Copy word for word the passage of the animal testing essay that opens with the words containing "In today’s world, this" and closes with "product for humans.".

[[ Excerpt open ]]

In today’s world, this topic is very controversial, in comparison to the past. In addition, it keeps growing daily. Animal testing is any type of procedure in which requires forcing live animals for purposes of research that is likely going to cause them harm, distress, and pain. In animal experiments, scientists can inject the animals with substances that could be very harmful, inhaling toxic gases or make the animals go through bad experiences to produce anxiety and depression. Most animals are killed at the end of the experiment. While animal testing can have its opportunities and drawbacks, in the end, it is to produce some type of safe product for humans.
Albert Sabin, who produced the vaccine for Polio once said, “Without animal research, polio would still be claiming thousands of lives each year.’ This is just one example of literally many cases in which animal testing has been successful and the outcome has been positive. Polio is a deadly infectious disease. It is caused by a virus called poliovirus. The virus spreads from person to person and can invade an infected person´s brain and spinal cord, causing paralysis to the people infected. (CDC Global Health, 2017). According to the Vaccine Knowledge Project the number of Polio cases before the vaccine was introduced in the 1950s was up to 7760 cases of paralytic polio in the UK each year, with up to 750 deaths, after the vaccine was introduced this numbers fell really quickly, since 2002 Europe has been certified as ´polio-free´ the risk of contracting this disease is very low. (Vaccine Knowledge, 2018). Looking at this information the use of animal testing has provided this successful outcome, and there are many more vaccines, cosmetic products, medications, etc developed this way. Animals themselves also benefit from the results of animal testing, because, millions of animals would have died of diseases like tetanus, bird flu, Ebola, etc if vaccines were not tested on them, many species would be endangered/extinct this present day. Ebola, which killed thousands of people, but not only humans were affected, the disease has wiped out populations of apes. Ebola killed over 5000 critically endangered western gorillas. It kills about 95% of those it infects. There was a research in 2014, scientists tested a vaccine to treat Ebola on a group of chimpanzees, and it proved to be safe and effective. (Dasgupta, S., 2015). Therefore, animal testing also takes into account the prosperity of the species being used as a tester as well as benefiting humans, with the production of cures to diseases, that can ultimately improve the quality of life for the animals and humans.
The other side of animal testing is that millions of animals are currently suffering or about to suffer due to an experiment that might not be successful or products that won’t ever reach the market. In 2004, the FDA estimated that 92% of drugs that pass preclinical tests, including “pivotal” animal tests, fail to proceed to the market. (Akhtar A., 2015). That’s why it is argued that animal testing is inhumane and barbaric, the animals used, live a low quality of life, force-feeding, long periods of physical restraint and on top of that they will be killed, in addition, they had no contribution to the advancement of the research, wasting many lives. A study looked at how an experiment to tackle Alzheimer´s disease failed, the drug Dimebon, which failed during the human trials, however, it succeeded in animal tests. (Cummings, J. L., Morstorf T., Zhong K., 2014), it is just another example of how even though the drug succeeded the animal testing it was not useful for humans, due to their differences. This leads to the fact that animals and human beings are very different from each other therefore they are poor models to be tested on. There were other several studies in which this occurred as well, which lead to a loss of valuable lives, time and financial investment that could have been used in a different sector. In addition, research and testing can be done without the involvement of animals, by using human cells and tissues (in vitro methods), advanced computer-modelling techniques (silico models), and studies using human volunteers instead of using animals against their will. (PETA,2019). These methods mean that the same outcome can be reached without the need for testing on animals, as they cannot be obstructed by species differences, which is the main reason that some medicines do not react on animals but do on human beings. This way takes less time and money to complete therefore it can go towards other researches.

[[ Excerpt closed ]]
[[ Provided material open ]]

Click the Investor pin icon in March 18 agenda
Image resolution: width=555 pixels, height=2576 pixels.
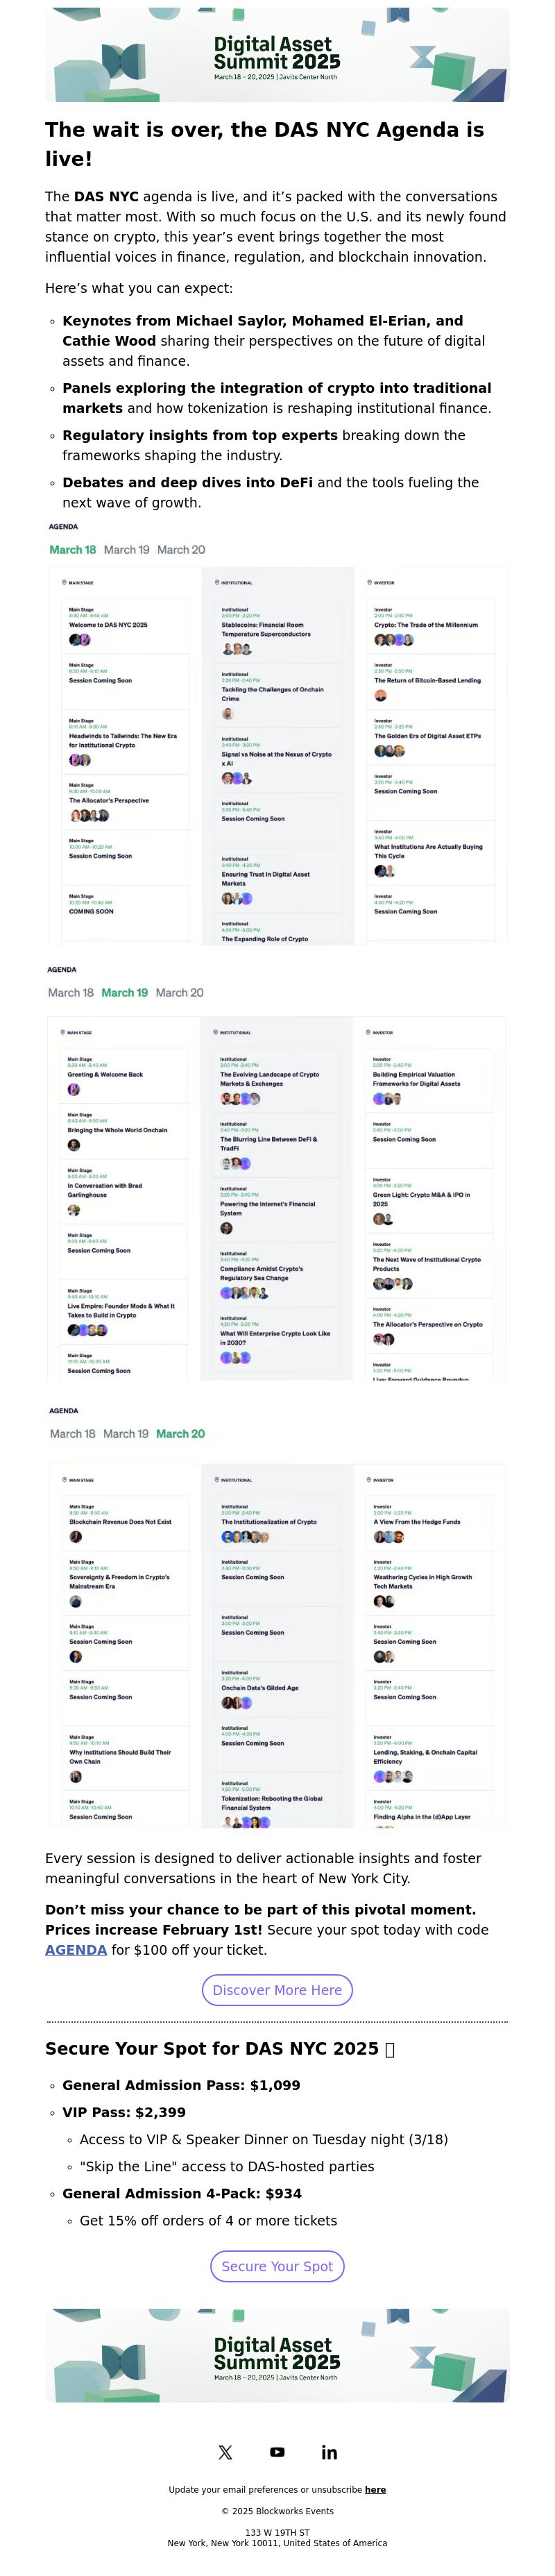(x=370, y=582)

[[ Provided material closed ]]

■ **Exercise output**
In today’s world, this topic is very controversial, in comparison to the past. In addition, it keeps growing daily. Animal testing is any type of procedure in which requires forcing live animals for purposes of research that is likely going to cause them harm, distress, and pain. In animal experiments, scientists can inject the animals with substances that could be very harmful, inhaling toxic gases or make the animals go through bad experiences to produce anxiety and depression. Most animals are killed at the end of the experiment. While animal testing can have its opportunities and drawbacks, in the end, it is to produce some type of safe product for humans.